• Topic
  • Discussion
  • VOS.VirtDBpediaSnapshotPagoAmi(1.6) -- DAVWikiAdmin? , 2018-05-17 12:37:01 Edit WebDAV System Administrator 2018-05-17 12:37:01

    DBpedia Snapshot (Virtuoso PAGO) EBS-backed EC2 AMI

    Introduction

    In addition to the Instance-backed EC2 AMI that has been available since 2008, a standard unpopulated Virtuoso instance is available as an EBS-backed EC2 AMI based on either a BYOL (Bring Your Own License) or a PAGO (Pay As You Go) basis.

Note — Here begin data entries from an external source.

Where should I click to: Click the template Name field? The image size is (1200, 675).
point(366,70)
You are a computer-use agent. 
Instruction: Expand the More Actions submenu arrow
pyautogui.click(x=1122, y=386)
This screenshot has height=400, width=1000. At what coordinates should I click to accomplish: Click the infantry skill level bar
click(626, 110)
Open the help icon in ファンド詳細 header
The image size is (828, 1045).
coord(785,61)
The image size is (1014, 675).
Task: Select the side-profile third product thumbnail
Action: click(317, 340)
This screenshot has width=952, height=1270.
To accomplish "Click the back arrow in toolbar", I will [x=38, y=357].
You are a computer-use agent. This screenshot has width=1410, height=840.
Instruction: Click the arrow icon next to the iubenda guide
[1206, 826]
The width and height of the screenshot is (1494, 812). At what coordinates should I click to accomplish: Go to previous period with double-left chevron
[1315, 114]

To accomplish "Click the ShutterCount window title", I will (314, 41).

In each case, the AMI delivers a preconfigured Virtuoso instance.

    We also now offer two PAGO variants, both pre-loaded with DBpedia data.

    • The DBpedia Snapshot (Virtuoso PAGO) (documented on this page) starts as a static instance, preloaded with the DBpedia 2016-10 dataset, mirroring the public DBpedia instance found at http://dbpedia.org/sparql. You can make changes to this data, but it will not track changes made to Wikipedia nor DBpedia-Live.

    • The DBpedia Live (Virtuoso PAGO) (documented on another page) starts as a static instance, preloaded with the DBpedia 2016-04 dataset, and includes an optional switch that enables data updates based on the Wikipedia firehose, effectively giving you a mirror of the public DBpedia-Live instance found at http://live.dbpedia.org/sparql.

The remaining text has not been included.